Alla presentazione sono intervenuti, tra gli altri, l’assessore regionale alla Legalità Antonio Montuoro, il presidente del Co.Re.Com. Calabria Fulvio Scarpino, il sindaco di Catanzaro Nicola Fiorita, la sovrintendente della Fondazione Politeama Tonia Santacroce e il presidente della Calabria Film Commission Anton Giulio Grande.


Montuoro ha sottolineato come il progetto guardi ai giovani “non solo come destinatari di regole, ma come protagonisti”, evidenziando la necessità di affiancare agli strumenti repressivi un forte investimento su informazione e prevenzione.


Scarpino ha richiamato dati definiti allarmanti sul disagio giovanile legato al web, parlando di un forte aumento dei tentativi di suicidio e di una diffusione preoccupante del cyberbullismo. “Non siamo un ente repressivo – ha spiegato – ma vogliamo prevenire. Il Festival nasce per dare la parola ai ragazzi, che realizzeranno i corti e li valuteranno anche nel loro mondo digitale. Non lezioni frontali, ma una nuova stagione di ascolto”.



Il sindaco Fiorita ha posto l’accento sull’impatto devastante che le dinamiche online possono avere sui più fragili: “Le parole fanno più male delle botte, soprattutto quando colpiscono chi non ha strumenti per difendersi”. Il primo cittadino ha inserito il Festival in un percorso più ampio di attenzione al bullismo e al disagio giovanile, ricordando anche il valore simbolico del Premio dedicato a Lucia Abiuso, alla quale sarà intitolata la scuola di Santo Ianni.


Santacroce ha definito l’iniziativa “uno strumento per promuovere la difesa dei minori dai rischi della rete”, spiegando che si parte proprio dallo schermo – luogo in cui spesso nasce il problema – per reinterpretarlo e trasformarlo in occasione di consapevolezza.

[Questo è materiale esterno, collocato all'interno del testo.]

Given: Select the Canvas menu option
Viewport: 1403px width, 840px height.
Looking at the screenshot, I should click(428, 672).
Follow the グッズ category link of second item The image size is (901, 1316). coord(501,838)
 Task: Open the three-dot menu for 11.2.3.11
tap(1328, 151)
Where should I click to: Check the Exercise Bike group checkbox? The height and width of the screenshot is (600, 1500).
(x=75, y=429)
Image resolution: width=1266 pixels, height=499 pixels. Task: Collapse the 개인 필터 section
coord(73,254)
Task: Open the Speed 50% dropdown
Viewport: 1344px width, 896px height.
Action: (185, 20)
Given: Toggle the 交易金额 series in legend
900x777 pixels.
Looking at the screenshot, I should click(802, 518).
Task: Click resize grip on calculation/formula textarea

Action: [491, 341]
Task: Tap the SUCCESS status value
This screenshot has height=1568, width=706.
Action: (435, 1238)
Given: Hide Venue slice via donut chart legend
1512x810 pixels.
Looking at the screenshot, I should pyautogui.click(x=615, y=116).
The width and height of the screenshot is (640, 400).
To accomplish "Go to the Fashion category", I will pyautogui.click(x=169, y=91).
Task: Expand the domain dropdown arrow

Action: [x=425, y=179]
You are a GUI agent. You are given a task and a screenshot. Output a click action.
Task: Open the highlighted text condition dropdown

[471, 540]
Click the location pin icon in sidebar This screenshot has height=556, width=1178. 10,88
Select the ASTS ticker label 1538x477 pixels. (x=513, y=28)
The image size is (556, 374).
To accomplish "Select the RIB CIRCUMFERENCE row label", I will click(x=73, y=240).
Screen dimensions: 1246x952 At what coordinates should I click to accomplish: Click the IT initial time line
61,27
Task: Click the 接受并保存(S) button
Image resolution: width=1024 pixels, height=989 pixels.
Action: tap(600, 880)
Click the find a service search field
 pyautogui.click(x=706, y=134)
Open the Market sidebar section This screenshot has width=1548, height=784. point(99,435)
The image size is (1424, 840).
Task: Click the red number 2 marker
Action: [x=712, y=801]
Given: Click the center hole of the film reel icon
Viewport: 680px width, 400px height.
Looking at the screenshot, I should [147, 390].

Per Grande, infine, il cinema rappresenta “uno strumento importantissimo di comunicazione, che può diventare educativo e anche terapeutico”, capace di veicolare responsabilità sociale e cultura della legalità.


Il “Cybercrime Film Festival – Premio Lucia Abiuso” si propone così come un laboratorio di cittadinanza digitale attiva, con l’obiettivo di costruire una rete tra istituzioni, scuole e famiglie per contrastare i rischi del web e promuovere un uso consapevole delle tecnologie tra le nuove generazioni.